第二章 リリアの過去と宿命
第1話
レイウェンが立ち去った後、リリアとローズはお茶を飲みながら、たわいもない話をしていた。
「……リア。ねぇ、リリア? ちょっと! 聞いているの?」
「えっ、あ、ごめん。……何の話だっけ」
「もう! 国王様に骨抜きにでもされちゃったわけ?」
「そ、そんなことないわよ!」
「そう? それにしても素敵な方だったわよねぇ、国王様……」
ローズが頬を染めて、うっとりとした表情をする。
リリアはそっと自分の胸に手を置いた。
レイウェンと別れてから時間が経っているのに、まだドキドキしている。
男の人とあんな間近で触れ合ったのは、初めてだった。
睫毛が長くて、綺麗な青い目をしていたのを思い出す。肌も透き通っていて、絵になる人だった。
だが、別れ際の言葉が引っかかっている。
『リリア、また迎えに来るよ』
あれは、どういう意味だろうか。しかも、まるでリリアのことをずっと探していたかのようだった。
『リリア。――――やっと見つけた』
レイウェンと二人で見つめ合った時のことを思い出し、顔から火が出そうになる。
「リリア、大丈夫? 何だか顔が赤いわよ」
「な、何でもないの。それより、少し冷えてきたし、そろそろ家に帰るわ」
「そうね。もうすっかり夕暮れだわ」
ベンチの上に広げていたお菓子やティーポットをバスケットに入れ、屋敷の方へ戻る。
ローズと一緒に裏口から入ると、中央ホールに村長とミリアがいるのが見えた。
「あれ? ミリアさん?」
「リリア様」
リリアに気づいたミリアが、驚いたようにこちらへ振り向いた。
よく見ると、ミリアの恰好はいつもの執事姿ではなく、余所行きの服装だ。
今日は来客があって来られないと言っていたが、仕事を切り上げて、村長に挨拶に来たのだろうか。
ローズも不思議に思ったのか、首を傾げている。
その様子に気づいた村長がいつもの優しい笑みを浮かべて、説明してくれた。
「私が彼女を呼んだのだよ。ちょっと、話があってね。店が忙しい時に悪いね」
「いえ。ちょうどご挨拶に伺いたいと思っておりましたから」
「そうだ、ローズとリリア嬢にも話を聞いてもらおうかな」
リリアはローズと顔を見合わせた。リリアたちにも話があるというのは、珍しい。
何となく、先ほどレイウェンたちが訪れてきたのと何か関係があるような気がした。
四人はそのままダイニングルームに通された。普段、ローズたちが食事をとる部屋だ。
テーブルの中央には、リリアが持ってきた花束が可愛らしい花瓶に飾られている。
「今月もまた見事な花を届けてくれて、ありがとう」
「いえ。こちらこそ村長にお店の援助をしていただいたおかげで、こうしてお金に困ることなく暮らせております。いくら感謝してもしきれません」
ミリアが深々と頭を下げる。
「いやいや、大げさだよ。君たちがこの村に来てくれてから、村も活気づいたし、こちらこそ礼を言わせてくれ」
その時、二人のメイドがお菓子とお茶が乗った銀のトレイを手に、部屋に入ってきた。
「さぁ、かけてお茶にしよう。夕食も食べていくといい」
「そこまで甘える訳には」
「話が長くなるだろうから、食べていきなさい。ローズも喜ぶ」
「ええ、是非! 久しぶりに大勢で食べられるなんて、嬉しいわ」
ローズも嬉しそうに父である村長に同意した。ローズの母は体が弱く、今日もあまり体調が優れないようだ。なかなか同じ席で食事を取ることができないらしく、「家族でテーブルを囲んで楽しく食事をしたい」と以前泊まりにきた時に漏らしていたことがあった。

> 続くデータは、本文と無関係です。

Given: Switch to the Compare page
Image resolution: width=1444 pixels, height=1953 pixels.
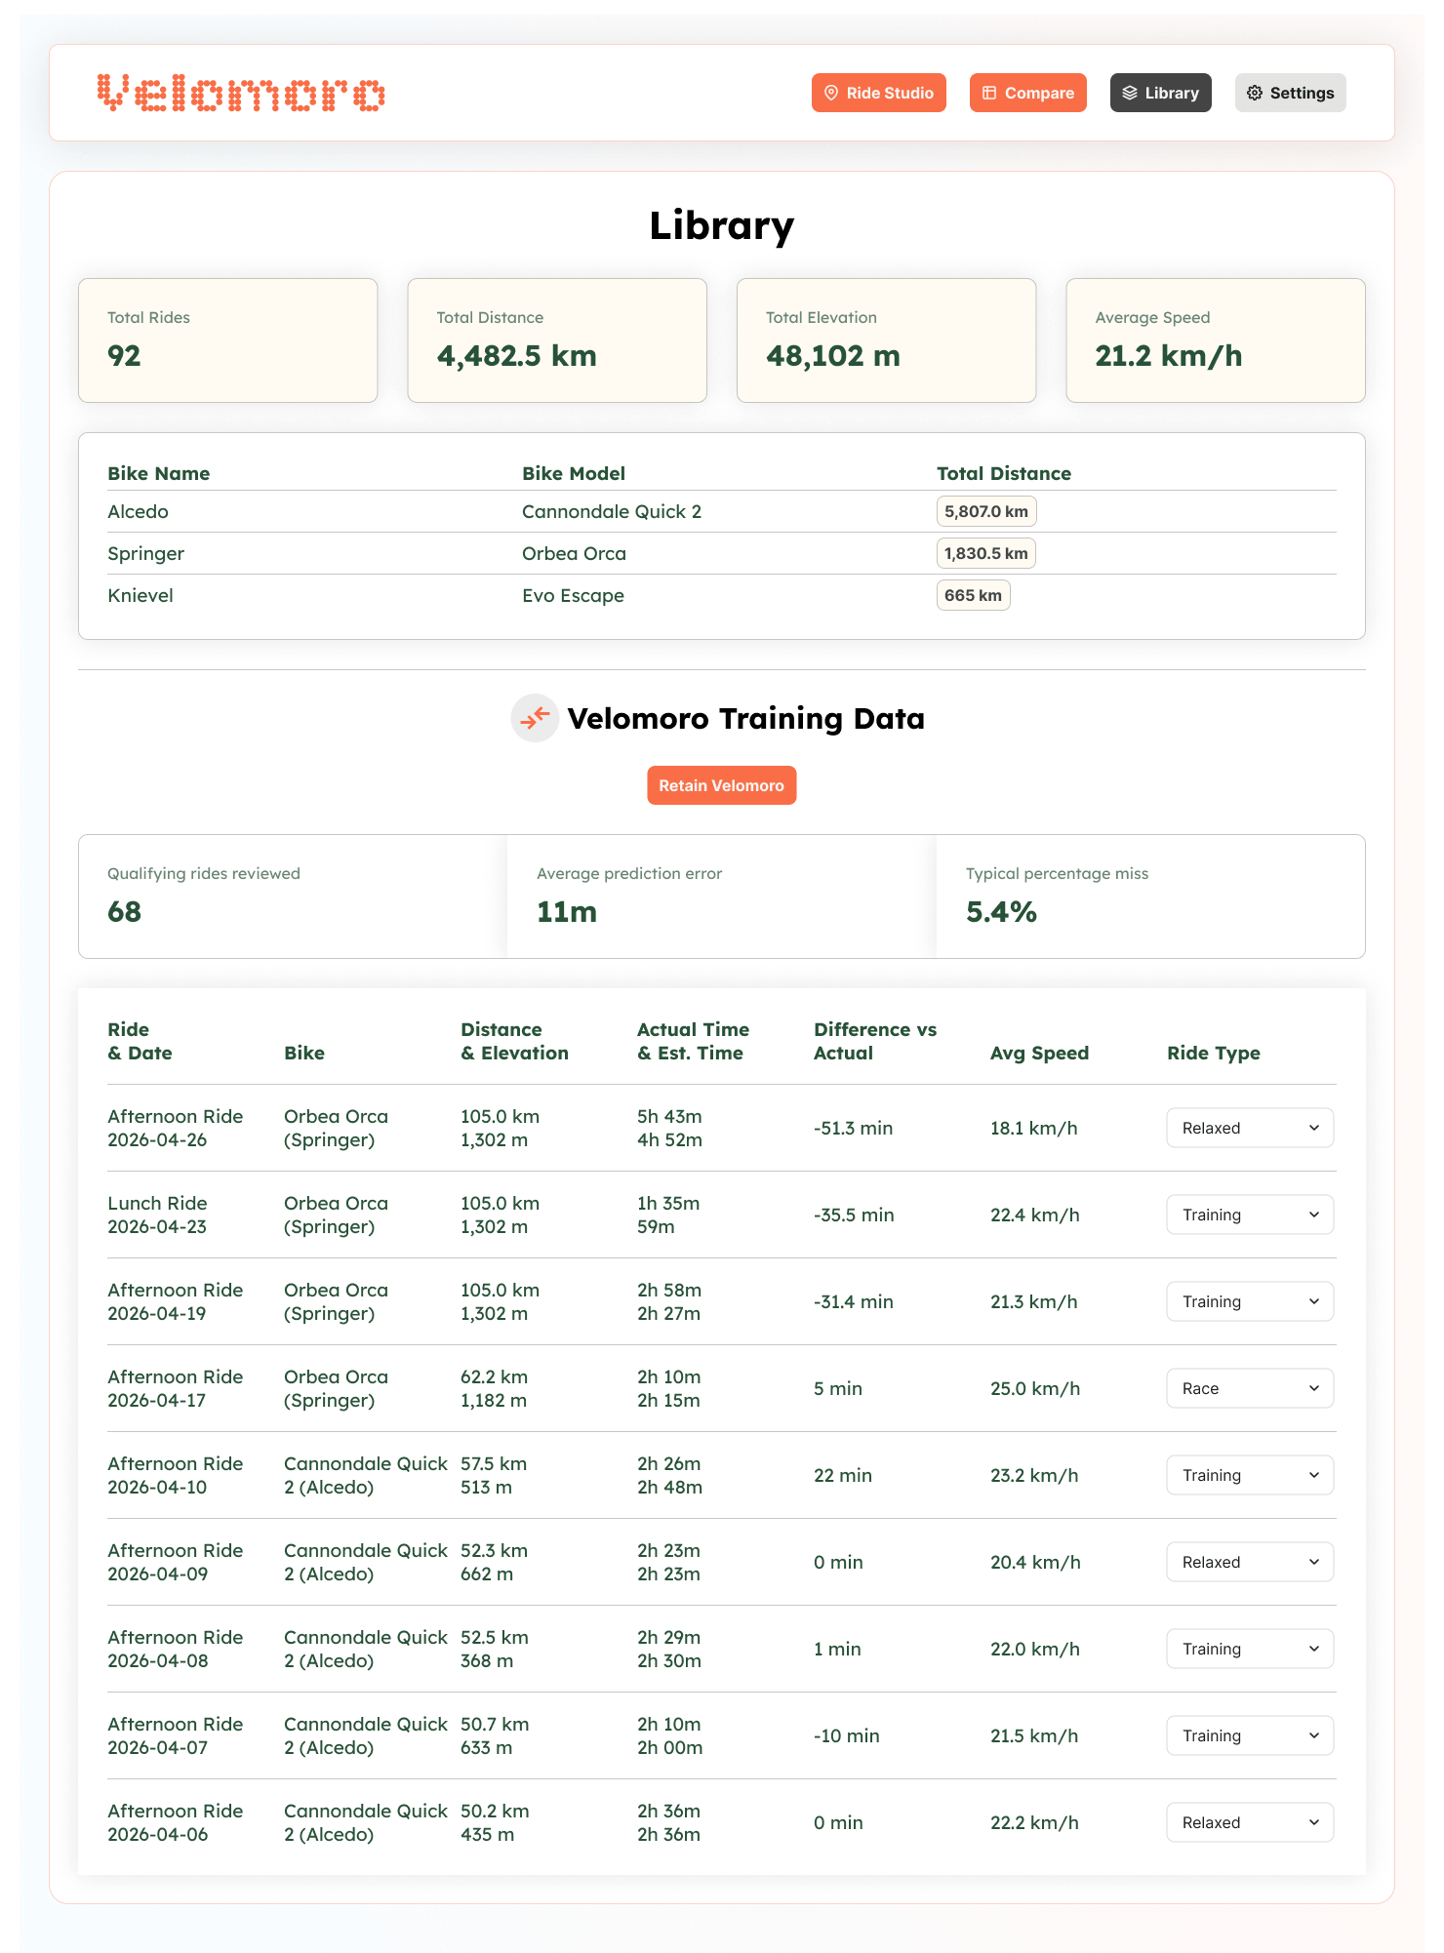Looking at the screenshot, I should [x=1027, y=93].
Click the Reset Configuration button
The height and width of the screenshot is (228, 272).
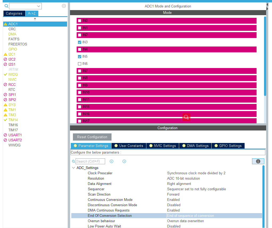point(92,137)
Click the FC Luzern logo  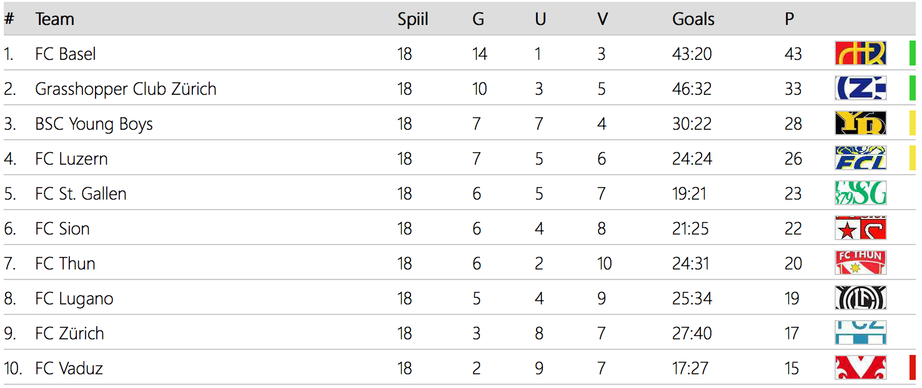(x=860, y=158)
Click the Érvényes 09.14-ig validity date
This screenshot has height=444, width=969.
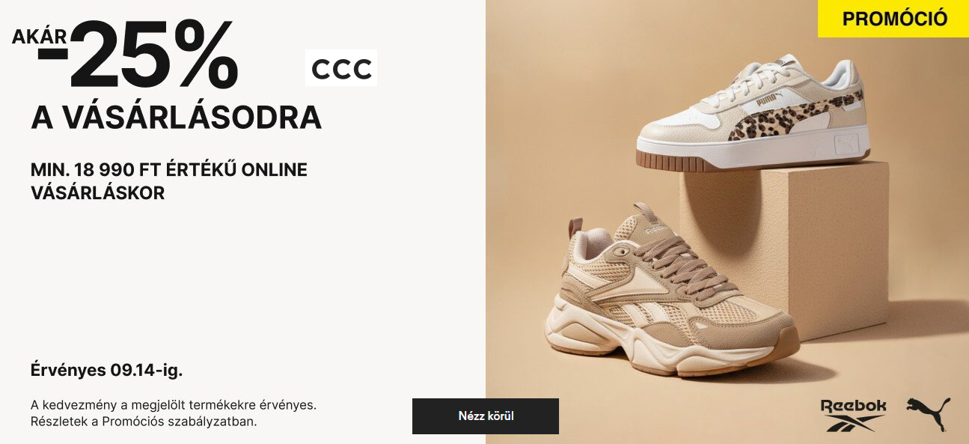pos(106,370)
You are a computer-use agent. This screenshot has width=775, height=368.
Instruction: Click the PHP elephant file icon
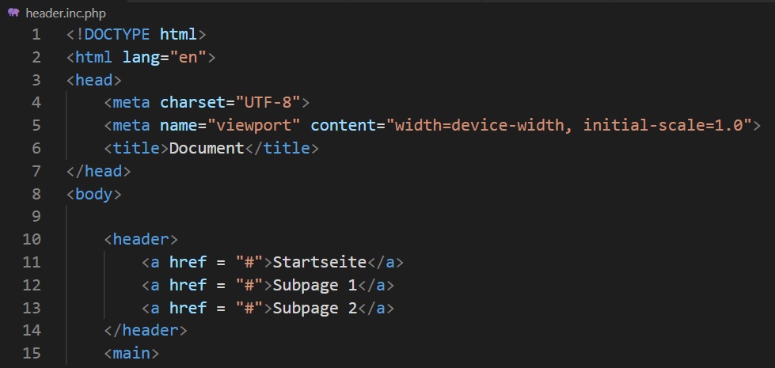[13, 13]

「ローズ様も宜しいのであれば、是非ご一緒させていただきたいと思います」
ミリアの言葉に村長は満足そうに頷き、食事を運んでくるようにメイドに声をかけた。
全員が席につくのを確認し、ローズが最初に口火を切る。
「ねぇ、お父様? さっき国王様がいらっしゃっていたけど、どのようなお話だったの?」
「ああ、ローズとリリア嬢も国王様にお会いしたそうだね」
真向いに座るミリアがお茶を飲んでいた手を止めた。表情が少し強張っているように見える。

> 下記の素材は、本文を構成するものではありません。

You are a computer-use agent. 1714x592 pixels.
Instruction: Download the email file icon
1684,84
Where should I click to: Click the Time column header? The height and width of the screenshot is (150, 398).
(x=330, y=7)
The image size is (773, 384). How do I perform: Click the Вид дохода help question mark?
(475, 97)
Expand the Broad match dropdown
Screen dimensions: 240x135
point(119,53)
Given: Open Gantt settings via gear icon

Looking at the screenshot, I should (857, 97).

そんな彼女の様子が気になりつつも、リリアは村長の言葉に首を縦に振った。
「とっても紳士的で素敵な方だったわ! 噂に聞いていた通りの容姿で、またお会いしたい……」
ローズがまた一人でうっとりと自分の世界に入っていく。
村長は苦笑を浮かべつつ、リリアの方を見た。